[Information provided Boundary: Start]
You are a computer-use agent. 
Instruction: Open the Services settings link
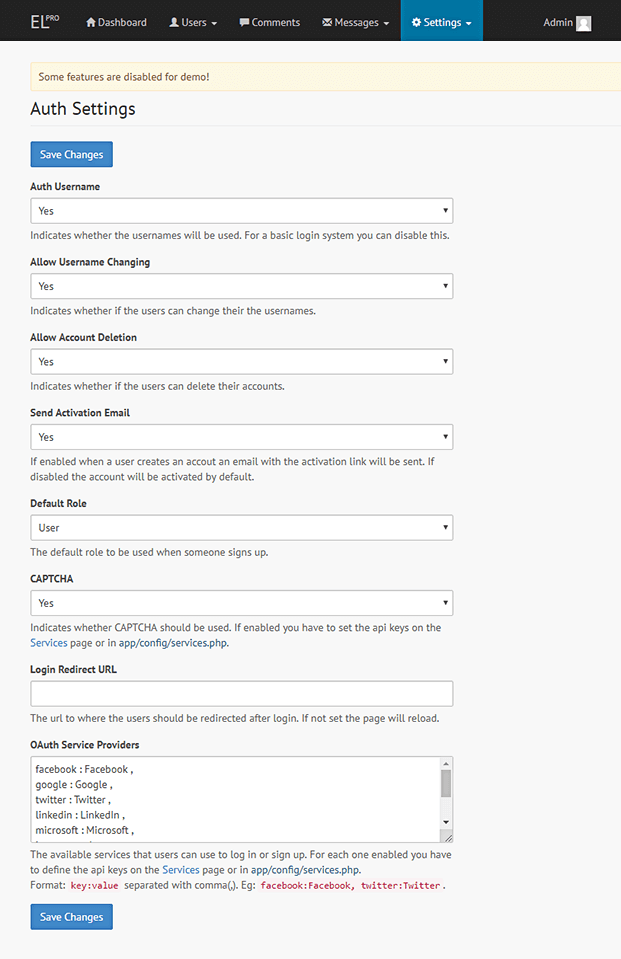[48, 643]
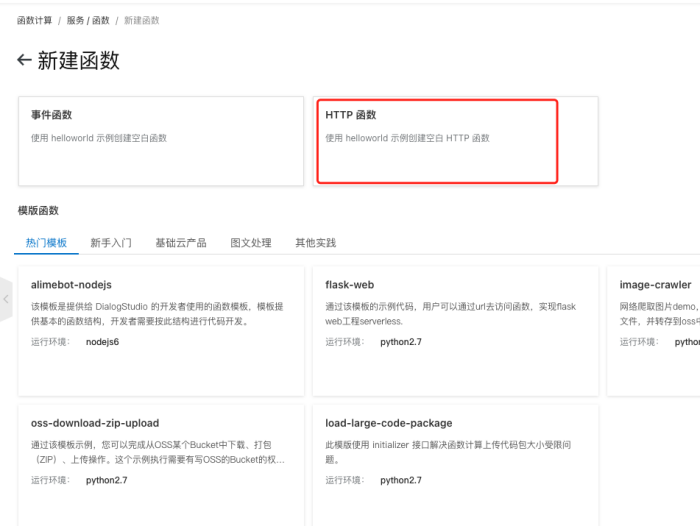The width and height of the screenshot is (700, 527).
Task: Click the back arrow beside 新建函数
Action: point(25,61)
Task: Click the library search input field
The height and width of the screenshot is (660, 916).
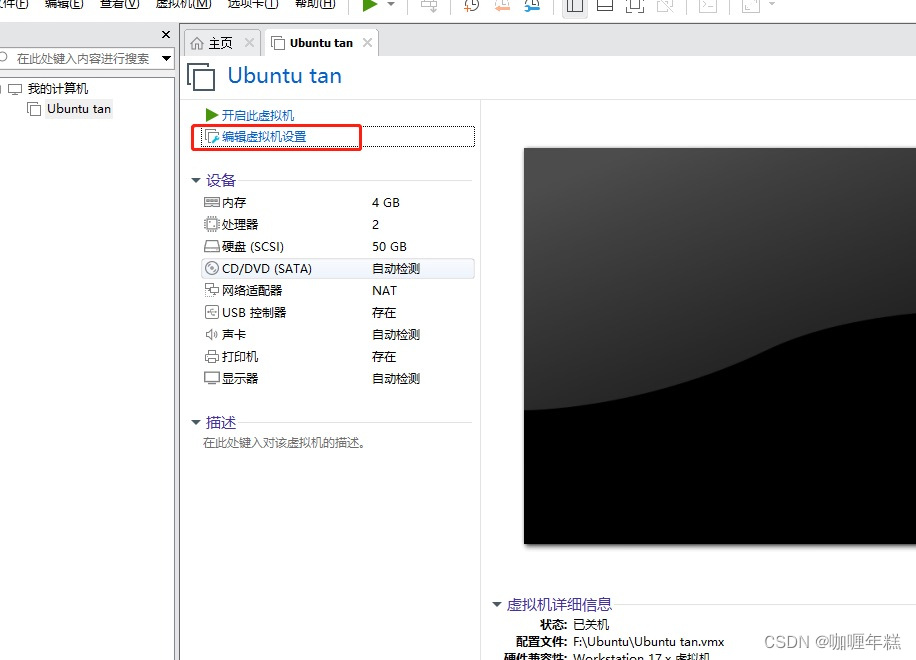Action: point(80,58)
[Information provided Boundary: End]
Copy every entry exactly; drop the pictures.

You are a computer-use agent. 
Instruction: Open the Services settings link
[48, 643]
The width and height of the screenshot is (700, 527).
Task: Click the back arrow beside 新建函数
Action: point(25,61)
Task: Click the library search input field
The height and width of the screenshot is (660, 916).
Action: point(80,58)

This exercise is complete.